Cheating of Impact Factor

One of the motivations of our analysis of cross-community phenomena in science is the observation that the assessment of research relies too much on static citation measures like impact factor. The impact of a research community may be however very different if inspected from the dynamical point of view. Another good argument for the unsuitability of impact factor is gracefully described by Arnold and Fowler in their recent paper Nefarious Numbers, that reveals the cheating of couple of scientists in applied math, whose citations were mostly self-referential and as they were also in committees of some journals, they gained a lot of citations from papers submitted to those journals. As for me, I was thinking how the dynamic analysis of bibliographic network could help in automatic detection of unfair behaviour like that. What is the pattern? I would expect the cheating authors to be a part of a relatively disconnected community, because they are just citing each other, but nobody cites them so intensively.

Visualization is Beautiful

Visualization of complex system may be gorgeous. And what is the best, there is a gallery of such visualizations!

Is Preferential Attachment Overcome?

Currently widely accepted mechanism of emergence of complex network is preferential attachment. This paper, however, discuss that not a degree of a node, but a similarity between nodes is a key mechanism driving the linkage of new nodes to existing ones. Consider the social network of your friends: how do you create new links? I would say it is to a great extent dependent on the network structure itself (a friend of my friend may become my friend as well), but also by a similarity (a friend of my friend, who is however interested in completely different things, or has contradictory world-view, probably will not become my friend). Hence I think it is necessary to consider both: network structure and nodes’ attributes (i.e., similarity). Things become even more complicated when you consider common social phenomena like suggestibility, because then you deal with feedback loops and the whole system become intrinsically dynamic. On the other hand, such a model would be closer to the real world …

Do We Want Smart Cities or Smart People?

In Portugal, a new city is being constructed. Well, nothing special about that. But the thing is that the architects tried to design a sustainable and green city, where diverse resources like water, sewerage, or electricity are managed by a computer via many different sensors, so that the city will have in a certain sense a central brain. I like the idea, but what I really miss in projects like this one is a solution, where the factories for production of those “clean technologies” will be located and how do they fit into the sustainability paradigm. I think it is quite hypocritical to build and inhabit a green city and move all the dirty production to China or Vietnam. More than brain of cities, we need to start to use our own brain in a way it was not projected to work — we need to understand the planetary scale and accept that what happens beyond our natural horizon (e.g. in China) affects us and vice-versa.

Who Wants to be a Billionaire?

And who feels how at Twitter? And who analyzed how are these two questions related?
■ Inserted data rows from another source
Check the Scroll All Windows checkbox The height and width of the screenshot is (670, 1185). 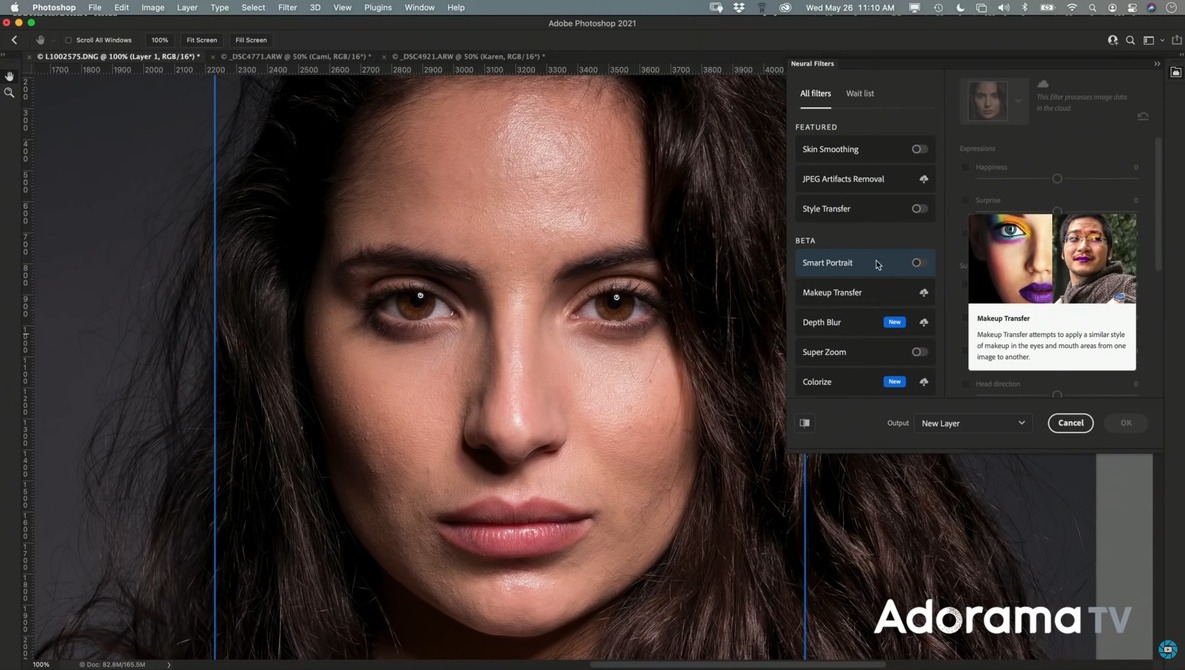[x=68, y=40]
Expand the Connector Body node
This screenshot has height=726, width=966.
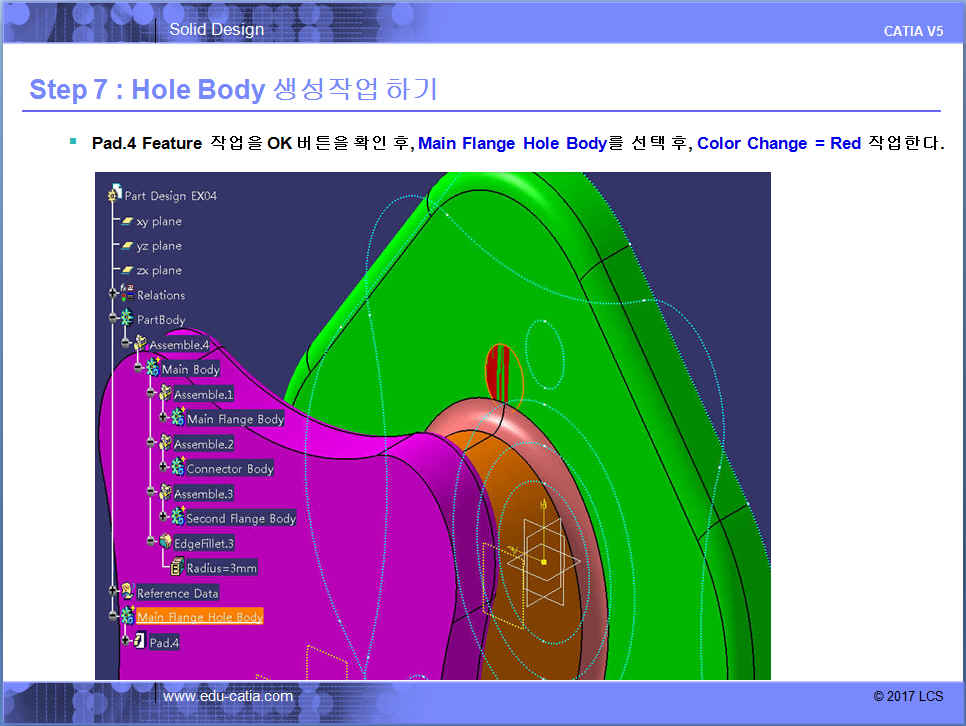click(x=163, y=468)
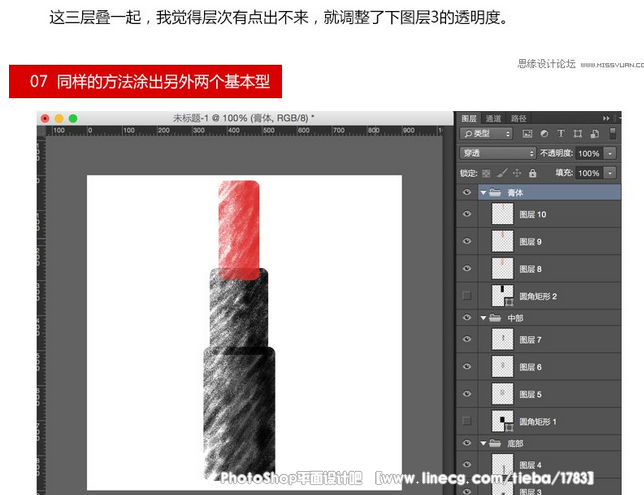Viewport: 644px width, 495px height.
Task: Click the smart object filter icon
Action: point(593,133)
Bollen et al. analyzed Twitter streams in 2008  and showed that an analysis of sentiment of those feeds can significantly improve accuracy of prediction of Dow Jones index three days in advance. So they didn’t relate the two questions directly, but who knows — maybe they are actually working on making money out of this great piece of work:-). What I found particularly interesting was that a general sentiment (positive/negative) was not very helpful, whereas when they fragmented a sentiment into 6 different dimensions like calmness or happiness, they found out that the former is really helpful.